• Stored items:
━━━━━━━━

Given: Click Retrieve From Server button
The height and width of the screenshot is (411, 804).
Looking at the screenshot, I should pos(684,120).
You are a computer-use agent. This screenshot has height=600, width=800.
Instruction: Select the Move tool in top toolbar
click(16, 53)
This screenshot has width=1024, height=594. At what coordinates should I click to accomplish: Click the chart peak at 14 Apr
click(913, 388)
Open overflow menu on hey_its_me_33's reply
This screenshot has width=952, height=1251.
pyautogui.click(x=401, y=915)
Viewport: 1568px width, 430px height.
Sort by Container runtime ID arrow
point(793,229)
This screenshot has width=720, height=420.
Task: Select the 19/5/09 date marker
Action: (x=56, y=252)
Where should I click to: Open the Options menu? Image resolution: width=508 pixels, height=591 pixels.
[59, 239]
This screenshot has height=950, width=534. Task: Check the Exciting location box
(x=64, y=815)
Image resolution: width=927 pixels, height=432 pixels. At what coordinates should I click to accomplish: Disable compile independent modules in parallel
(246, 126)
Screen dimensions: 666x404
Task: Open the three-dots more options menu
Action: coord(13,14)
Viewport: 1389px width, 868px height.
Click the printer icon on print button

━━━━━━━━

• ABOUT THIS EXERCISE:
If a line of the records holds the word "button", count it; report only the total.

• TASK SOLUTION:
2